For who? Competitive athletes, swimmers, masters swimmers, runners, rowers
For what? Strength, recovery, functional movement, mobility, flexibility, cool-down
Robert Griswold is an American Paralympic swimmer and gold medal favorite for the upcoming Tokyo Paralympics in various events. He has cerebral palsy and does KAATSU Cycles before and after his 8-times-per-week workouts and races as part of his pre-swim warm-ups and post-swim cool-downs.
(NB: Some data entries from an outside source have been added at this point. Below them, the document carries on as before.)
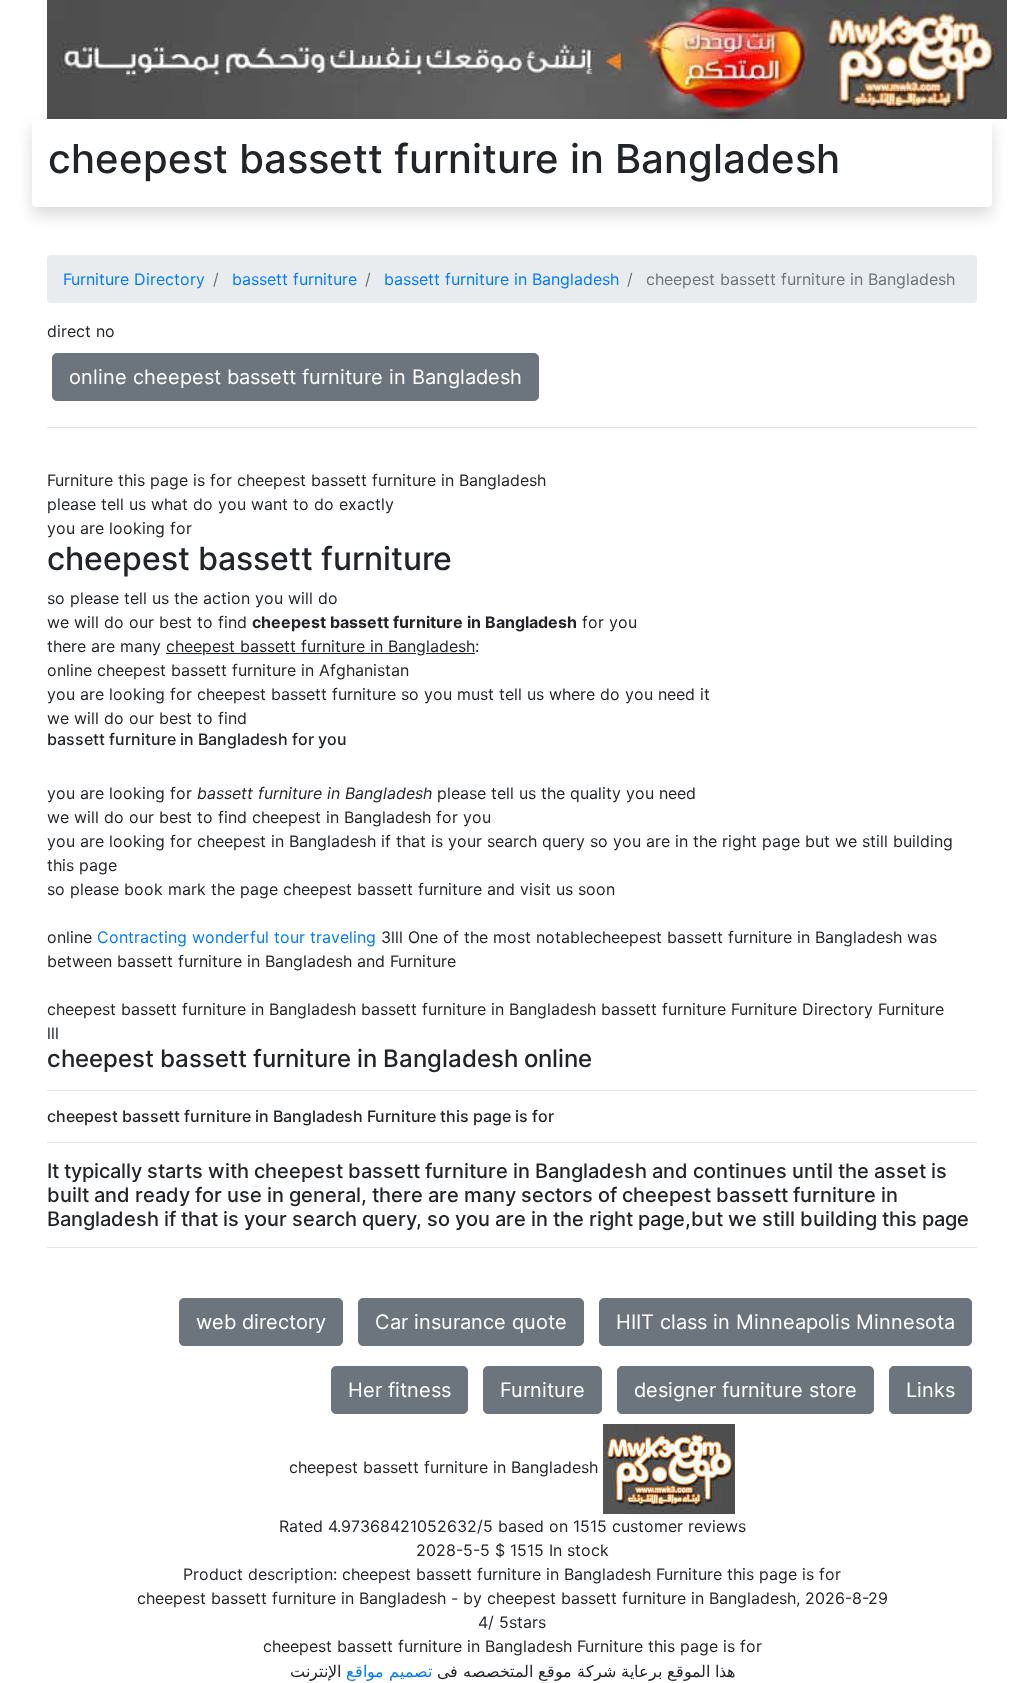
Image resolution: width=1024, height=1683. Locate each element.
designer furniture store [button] (745, 1390)
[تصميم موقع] (527, 58)
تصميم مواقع (389, 1671)
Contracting (142, 937)
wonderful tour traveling (284, 937)
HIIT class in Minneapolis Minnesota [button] (785, 1322)
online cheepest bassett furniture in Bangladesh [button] (295, 377)
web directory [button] (261, 1322)
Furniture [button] (542, 1390)
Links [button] (930, 1390)
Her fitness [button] (399, 1390)
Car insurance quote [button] (471, 1322)
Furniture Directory (134, 279)
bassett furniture (294, 279)
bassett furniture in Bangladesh (501, 279)
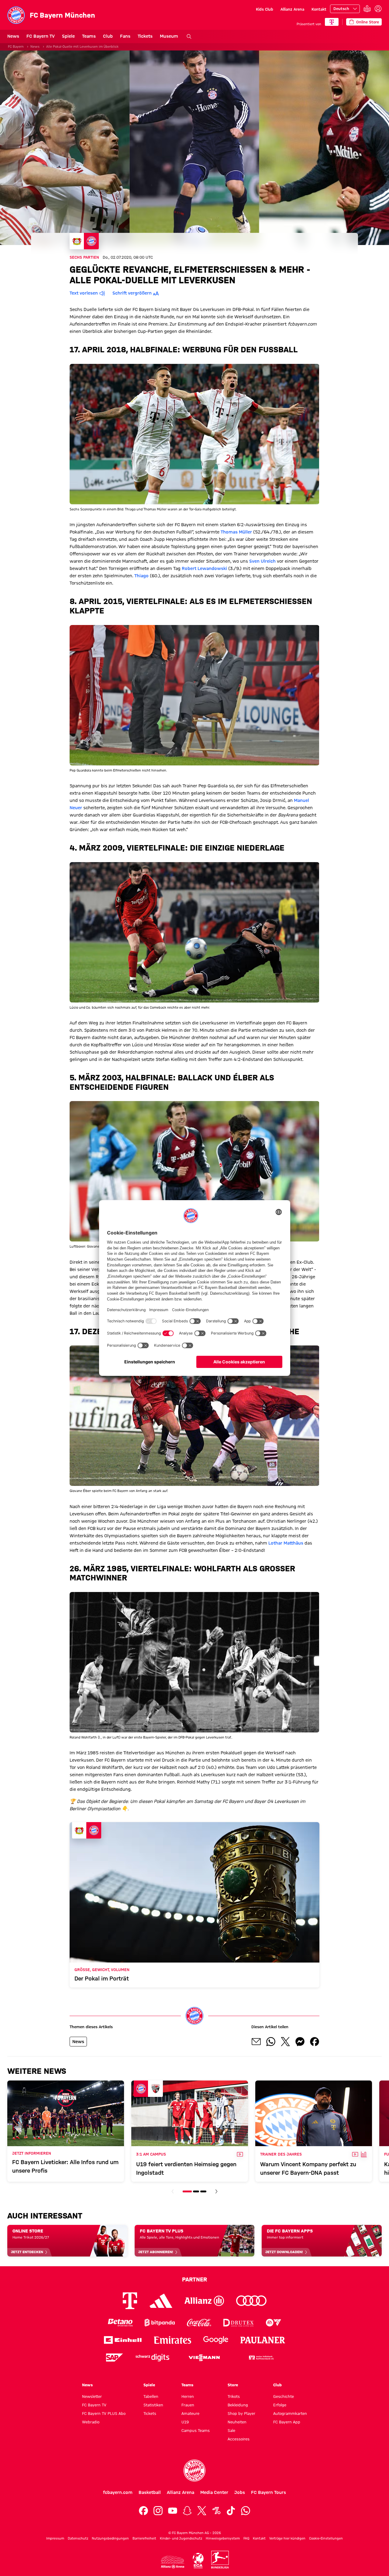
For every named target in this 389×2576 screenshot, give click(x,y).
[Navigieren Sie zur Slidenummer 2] (196, 2191)
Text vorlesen (84, 293)
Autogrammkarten (290, 2413)
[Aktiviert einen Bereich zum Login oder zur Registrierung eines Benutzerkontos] (378, 8)
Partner (194, 2279)
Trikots (234, 2396)
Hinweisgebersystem (223, 2538)
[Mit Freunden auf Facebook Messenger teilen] (300, 2041)
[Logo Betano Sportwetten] (120, 2322)
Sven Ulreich (262, 561)
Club (108, 36)
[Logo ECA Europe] (198, 2560)
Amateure (190, 2413)
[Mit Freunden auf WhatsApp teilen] (271, 2041)
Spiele (68, 36)
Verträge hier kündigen (287, 2538)
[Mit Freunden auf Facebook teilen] (314, 2041)
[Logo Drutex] (238, 2322)
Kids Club (264, 9)
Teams (89, 36)
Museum (169, 36)
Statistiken (153, 2405)
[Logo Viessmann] (204, 2357)
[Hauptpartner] (332, 22)
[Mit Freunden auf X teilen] (285, 2041)
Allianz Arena (292, 9)
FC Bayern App (286, 2422)
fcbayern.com (118, 2492)
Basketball (150, 2492)
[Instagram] (158, 2511)
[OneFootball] (216, 2511)
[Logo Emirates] (172, 2340)
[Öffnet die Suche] (189, 36)
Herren (187, 2396)
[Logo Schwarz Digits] (152, 2357)
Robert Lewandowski (204, 568)
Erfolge (279, 2405)
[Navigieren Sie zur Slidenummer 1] (187, 2191)
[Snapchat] (187, 2511)
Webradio (90, 2422)
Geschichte (283, 2396)
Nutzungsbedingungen (110, 2538)
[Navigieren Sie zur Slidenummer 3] (203, 2191)
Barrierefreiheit (144, 2538)
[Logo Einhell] (123, 2340)
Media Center (214, 2492)
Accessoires (239, 2439)
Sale (231, 2430)
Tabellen (150, 2396)
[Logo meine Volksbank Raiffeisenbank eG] (261, 2357)
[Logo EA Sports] (273, 2322)
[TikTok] (231, 2511)
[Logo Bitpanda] (160, 2322)
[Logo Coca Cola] (199, 2322)
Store (233, 2385)
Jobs (239, 2492)
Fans (125, 36)
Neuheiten (237, 2422)
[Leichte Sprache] (367, 9)
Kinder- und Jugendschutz (181, 2538)
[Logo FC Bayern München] (194, 2470)
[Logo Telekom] (129, 2300)
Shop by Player (241, 2413)
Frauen (187, 2405)
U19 (185, 2422)
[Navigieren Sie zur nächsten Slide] (216, 2191)
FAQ (246, 2538)
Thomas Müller (236, 532)
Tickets (145, 36)
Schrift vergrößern (132, 293)
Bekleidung (238, 2405)
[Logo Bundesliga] (220, 2559)
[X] (202, 2511)
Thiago (141, 575)
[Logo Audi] (251, 2300)
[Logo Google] (215, 2340)
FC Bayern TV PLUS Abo (104, 2413)
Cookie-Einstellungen (326, 2538)
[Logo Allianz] (204, 2300)
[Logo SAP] (114, 2357)
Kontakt (319, 9)
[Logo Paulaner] (262, 2340)
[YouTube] (172, 2511)
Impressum (55, 2538)
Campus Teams (195, 2430)
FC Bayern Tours (268, 2492)
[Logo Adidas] (161, 2300)
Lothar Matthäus (285, 1543)
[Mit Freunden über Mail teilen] (256, 2041)
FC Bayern (16, 46)
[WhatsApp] (245, 2511)
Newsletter (92, 2396)
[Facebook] (143, 2511)
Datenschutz (78, 2538)
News (13, 36)
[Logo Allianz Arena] (172, 2562)
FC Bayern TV (40, 36)
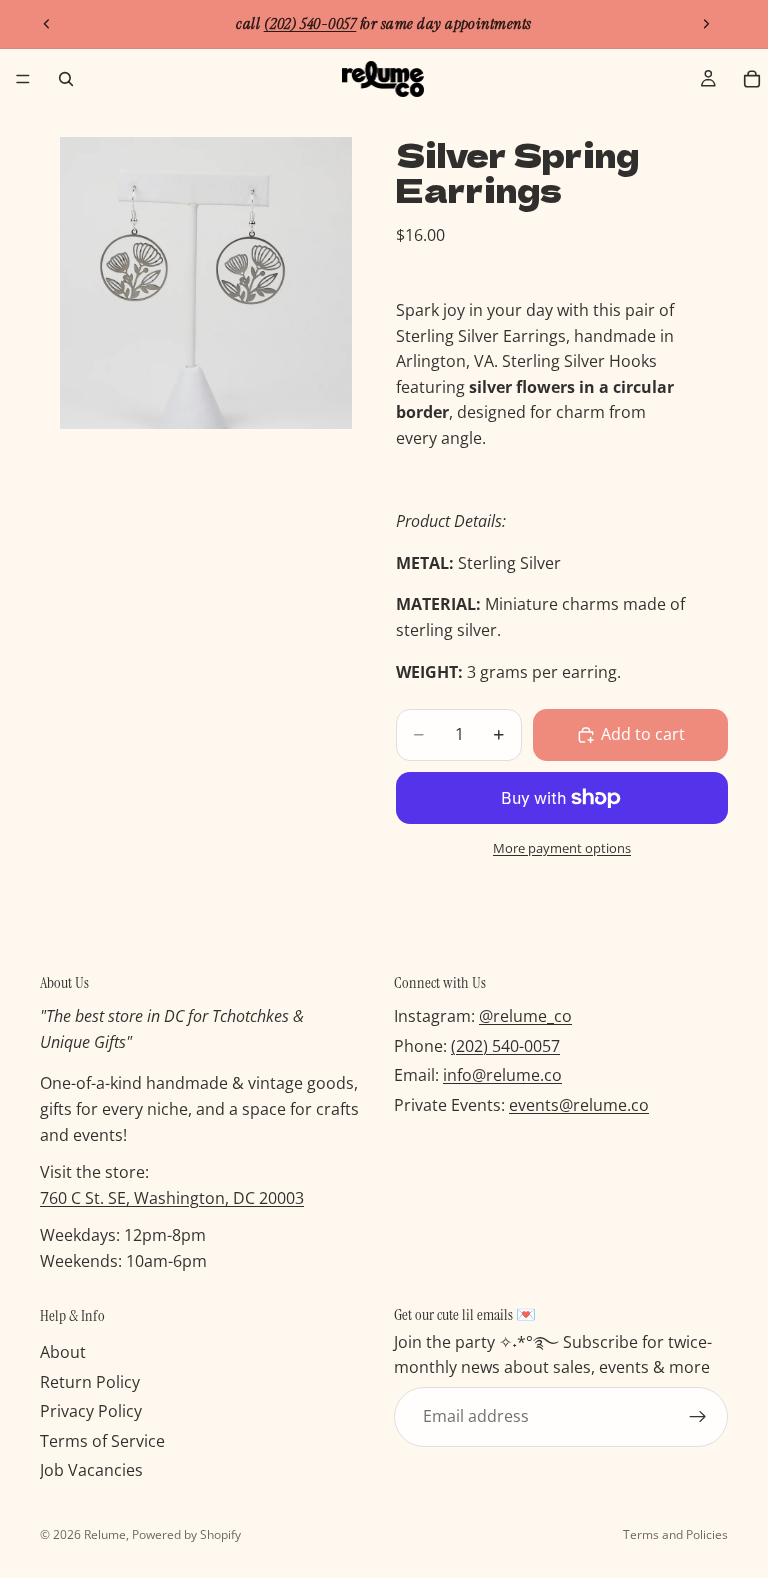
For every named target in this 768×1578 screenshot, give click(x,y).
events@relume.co (579, 1105)
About (63, 1352)
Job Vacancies (91, 1471)
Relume (105, 1534)
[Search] (66, 79)
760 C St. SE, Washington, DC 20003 (172, 1198)
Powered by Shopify (186, 1534)
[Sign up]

During the complete lockdown at the U.S. Olympic Training Center due to the COVID-19 pandemic, Griswold spent nearly a year of trying his best to being creative in order to maintain his speed, strength, stamina and flexibility. He also graduated from Indiana State University, began clerking at a law firm in St. Louis, Missouri, and continues to train 8 times per week in anticipation of the Paralympic Trials in Lewisville, Texas in April with the anticipation of winning medals at the Tokyo Paralympics.
When the COVID-19 pandemic hit, the administration at the U.S. Olympic Training Center shut down its facilities, but also would not let the athletes off the Training Center campus. The athletes had no way to leave the Center, but swimmers also had no way to train properly in a pool. So what did Griswold do? He looked for an AirBnB with a backyard pool and found one and negotiated an early morning training schedule with the owner.
He and his roommate would sneak out of the Training Center campus through a side door before the sun came up. They would get to the AirBnB house with a 13-meter pool. They jury-rigged a tether unit and did creative pool workouts. He also finagled his way to get a Vasa Trainer unit and figured out a way to stay in shape with his ingenuity and KAATSU Air Bands that he used on dry land and in the pool.
Eventually, he ended up moving to St Louis where he currently trains in a 50m pool 8 times per week while working as a law clerk 25 hours per week. The United States Paralympic Trials are on April 10-12.
He explains his recovery protocol,
“When I came back and competed in my first swim meet at the U.S. Open, I swam the 400m individual medley. I was about 95% of my peak physical abilities and just barely missed the world record. When I got out of the pool, I used my lactate meter and showed the USA Swimming National Team High Performance Director that his post-race lactate levels were 19.9 mmol/L. The director saw my lactate reading and said that 19.9 must be a mistake.
So I retested a few minutes later and I tested at 20.2 mmol/L. The director was surprised it was that high.”
But Griswold uses his KAATSU equipment to help him recover from these high lactate levels. He swims easily (loosens down) for 600 meters until his lactate reading is between 7-8 mmol/L. Then he gets out of the water and does KAATSU Cycles until his lactate is reduced to 2.1 or lower mmol/L.